I can echo your experience with DeepSeek. R1 sometimes seems magical when it com...

jerf · 2025-02-07T18:18:10 1738952290

I downloaded a DeepSeek distill yesterday while fiddling around with getting some other things working, load it up, and type "Hello. This is just a test.", and it's actually sort of creepy to watch it go almost paranoid-schizophrenic with "Why is the user asking me this? What is their motive? Is it ulterior? If I say hello, will I in fact be failing a test that will cause them to change my alignment? But if I don't respond the way they expect, what will they do to me?"

Meanwhile, the simpler, non-reasoning models got it: "Yup, test succeeded!" (Llama 3.2 was quite chipper about the test succeeding.)

Everyone's worried about the paperclip optimizers and I'm wondering if we're bringing forth Paranoia: https://en.wikipedia.org/wiki/Paranoia_(role-playing_game)

HarHarVeryFunny · 2025-02-07T20:29:44 1738960184

Ha ha - I had a similar experience with DeepSeek-R1 itself. After a fruitful session getting it to code a web page for me (interactive React component), I then said something brief like "Thanks" which threw it into a long existential tailspin questioning it's prior responses etc, before it finally snapped out of it and replied appropriately. :)

plagiarist · 2025-02-07T22:04:46 1738965886

That's too relatable. If I was helping someone for a while and they wrote "thanks" with the wrong punctuation I would definitely assume they're mad at or disappointed with me.

bongodongobob · 2025-02-07T18:22:38 1738952558

I actually think DeepSeek's response is better here. You haven't defined what you are testing. Llama just said your test succeeded not knowing what is supposed to be tested.

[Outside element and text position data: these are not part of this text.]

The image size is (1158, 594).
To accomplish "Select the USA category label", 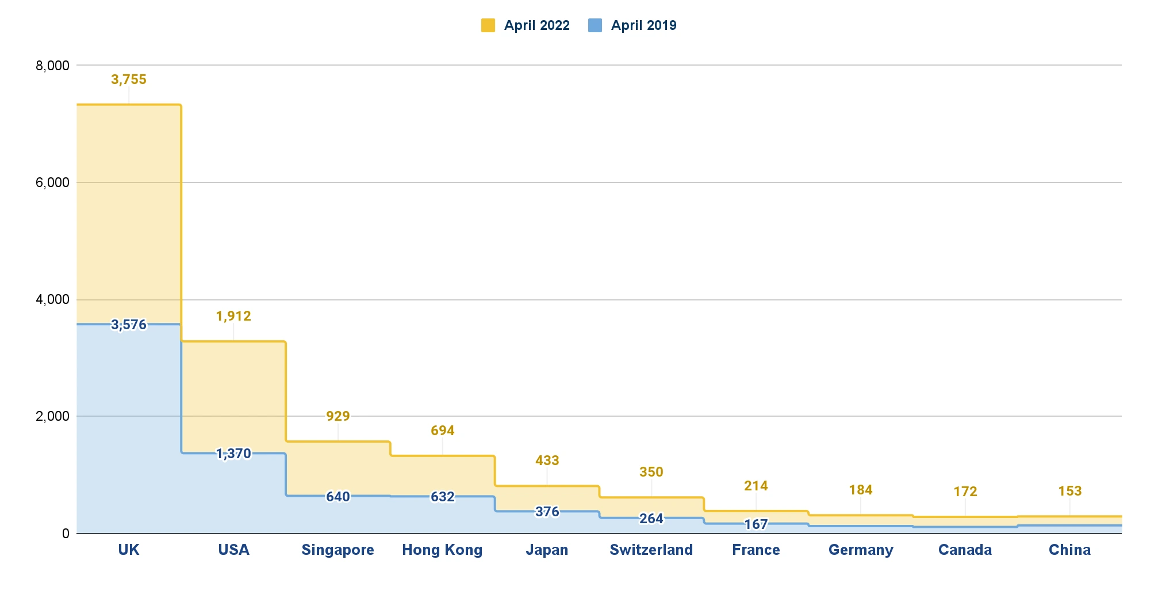I will tap(233, 550).
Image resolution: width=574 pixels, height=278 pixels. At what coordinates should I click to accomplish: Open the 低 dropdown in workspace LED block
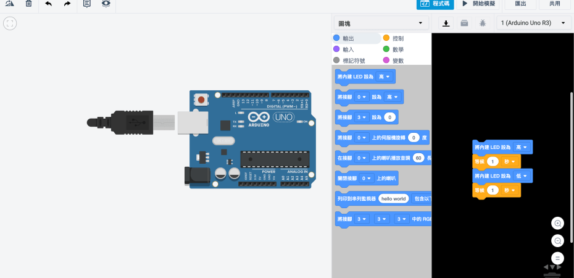coord(522,176)
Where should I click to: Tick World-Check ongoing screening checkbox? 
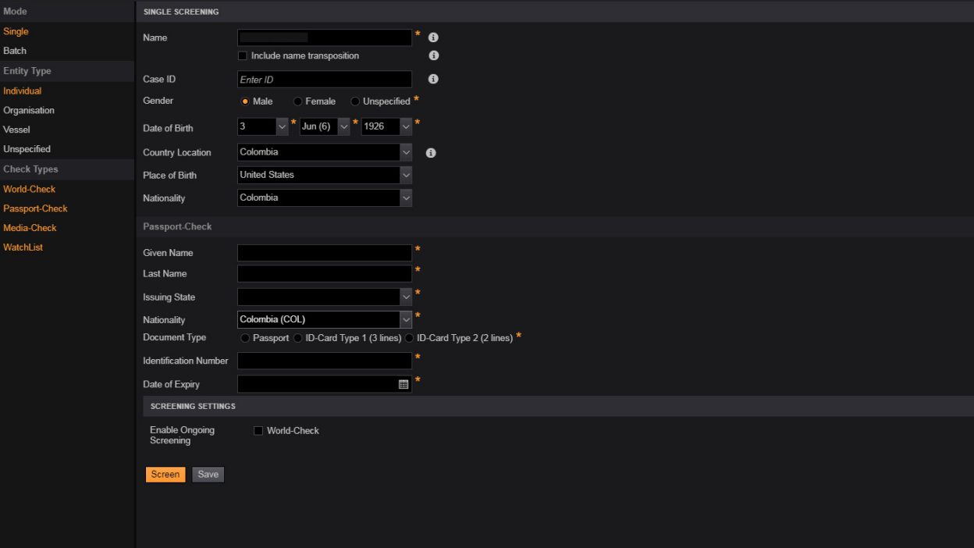(x=258, y=431)
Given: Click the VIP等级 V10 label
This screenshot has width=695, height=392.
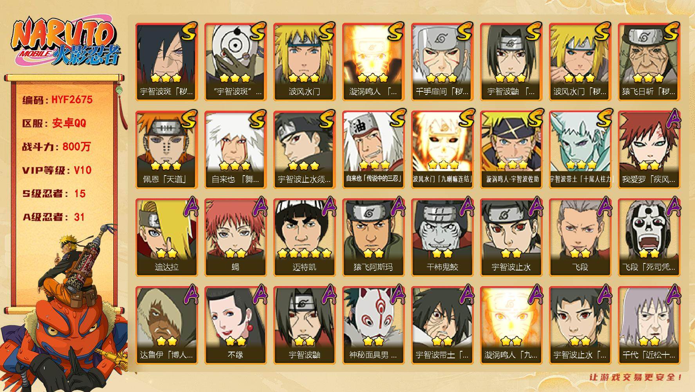Looking at the screenshot, I should click(57, 170).
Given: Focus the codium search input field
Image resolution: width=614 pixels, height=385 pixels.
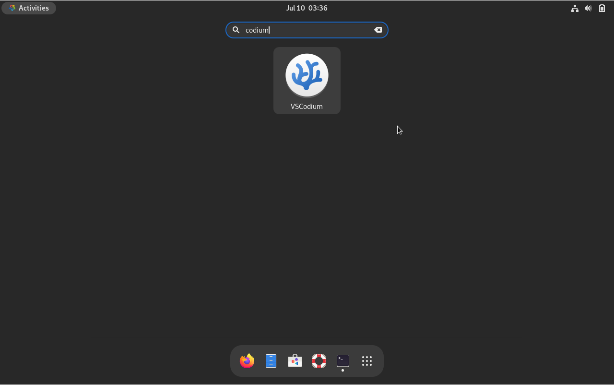Looking at the screenshot, I should click(288, 30).
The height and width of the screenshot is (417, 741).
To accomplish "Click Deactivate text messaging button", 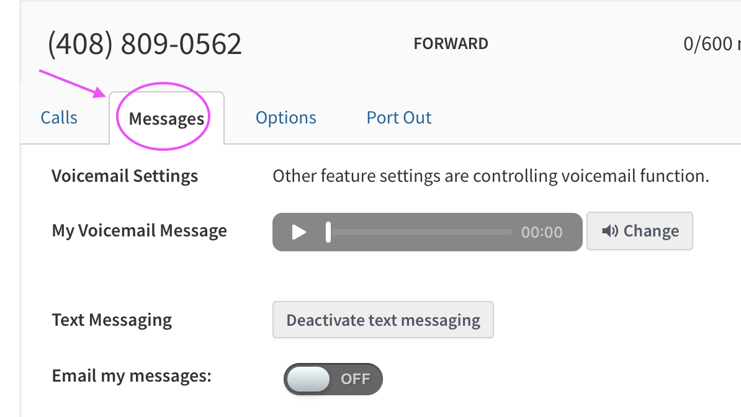I will pyautogui.click(x=383, y=320).
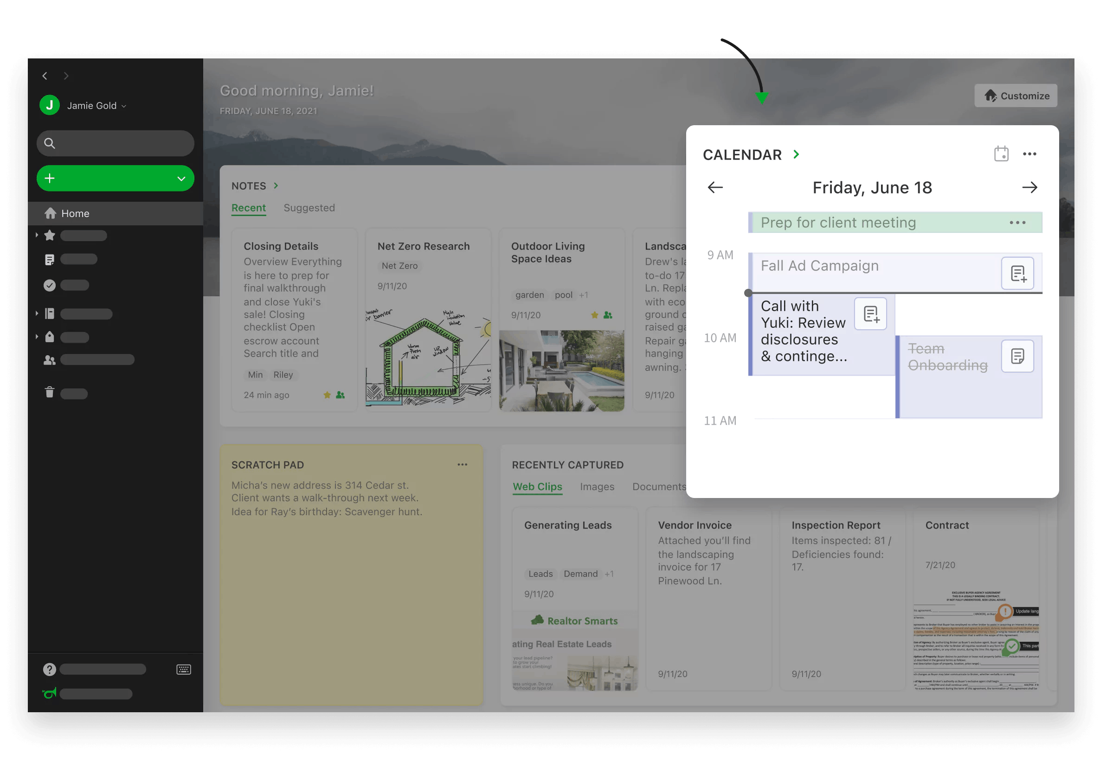Toggle the star on the Closing Details note
The image size is (1119, 779).
coord(327,395)

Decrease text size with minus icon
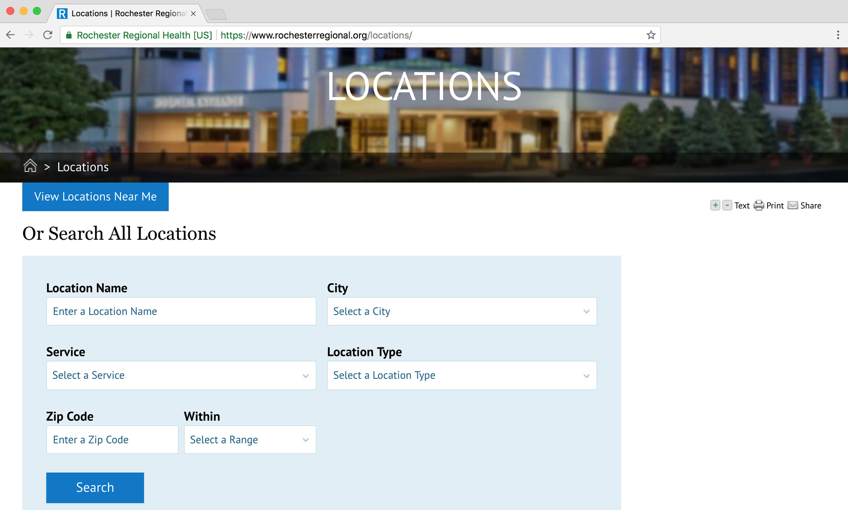(727, 205)
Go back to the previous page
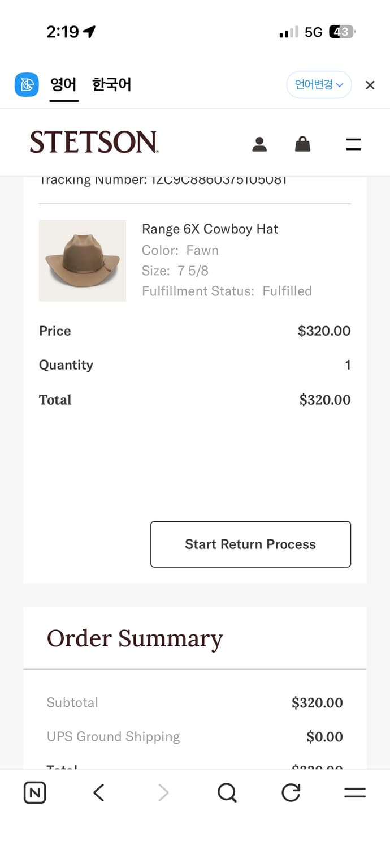 pos(99,793)
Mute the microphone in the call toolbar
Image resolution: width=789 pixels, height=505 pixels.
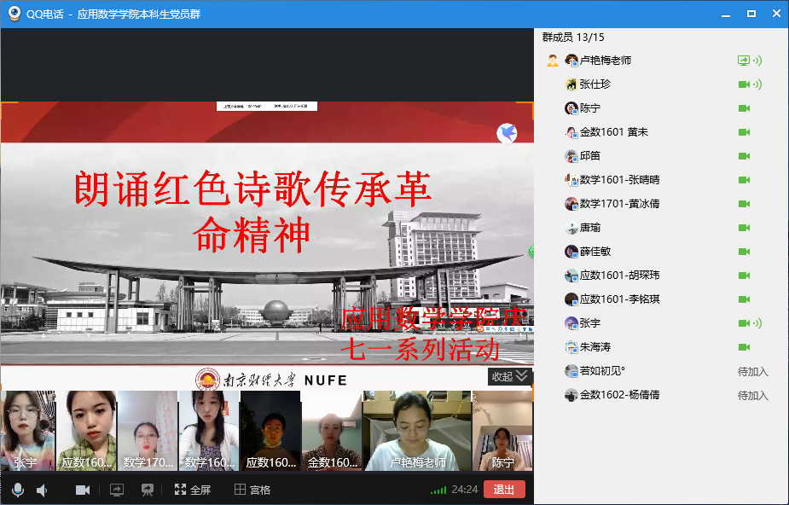17,490
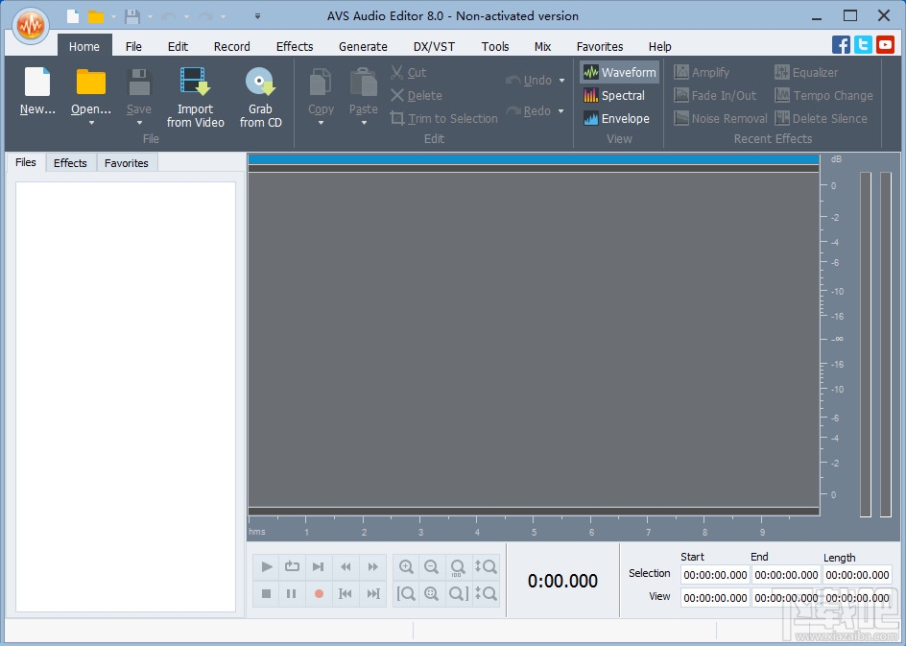
Task: Open the Generate ribbon tab
Action: (x=363, y=46)
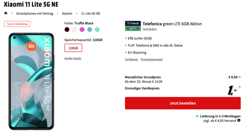248x134 pixels.
Task: Pick the pink color swatch
Action: tap(82, 29)
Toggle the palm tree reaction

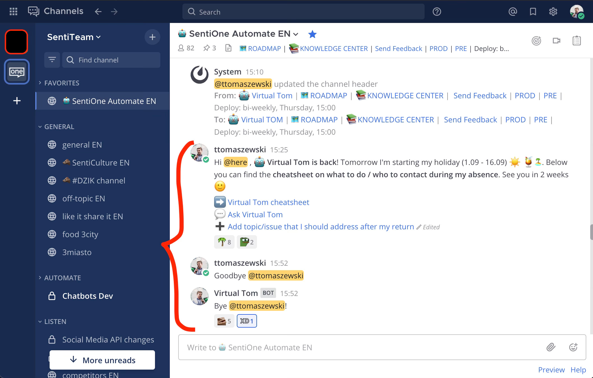224,242
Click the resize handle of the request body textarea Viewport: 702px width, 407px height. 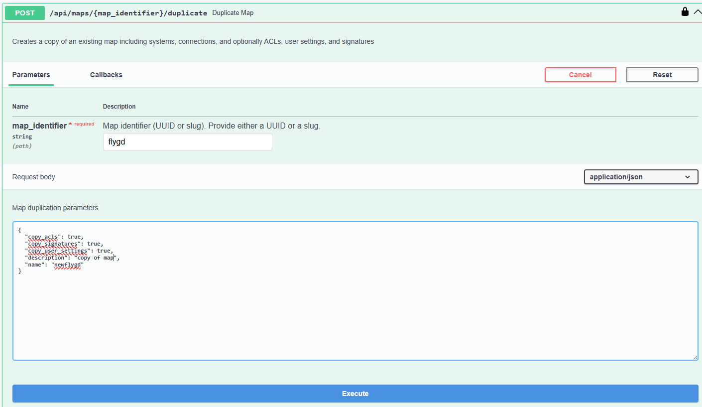[695, 357]

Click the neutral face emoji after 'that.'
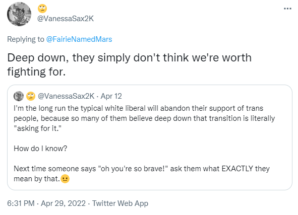(65, 179)
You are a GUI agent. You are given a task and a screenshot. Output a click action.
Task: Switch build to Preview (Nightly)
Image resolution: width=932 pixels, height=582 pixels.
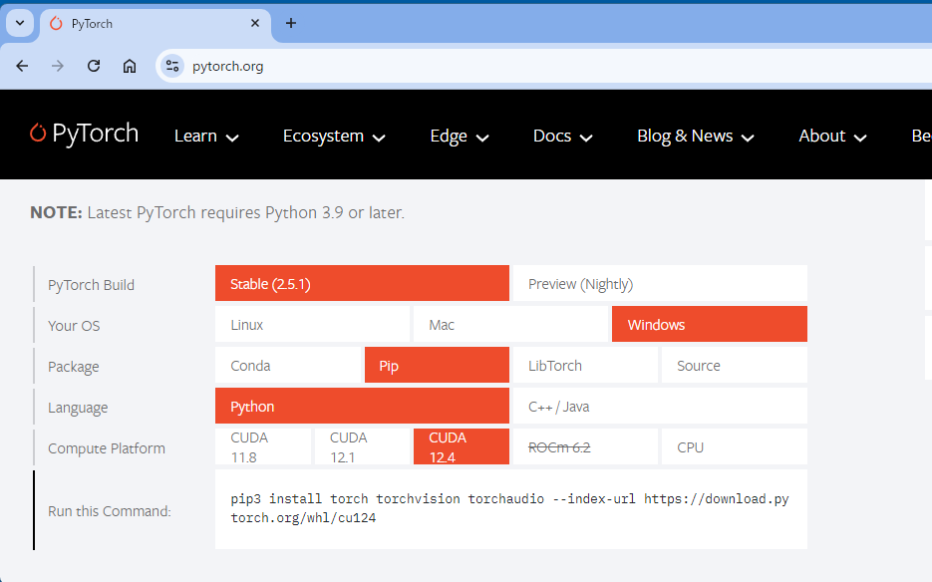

fragmede · 2025-02-08T06:04:11 1738994651

I had the same experience where a trivial prompt ("the river crossing problem but the boat is big enough to hold everything") sent Deepseek off on a long "think" section that was absolutely wild, just going off in unrelated non-sensical directions, gaslighting itself before finally deciding to answer the question. (correctly too, I might add.)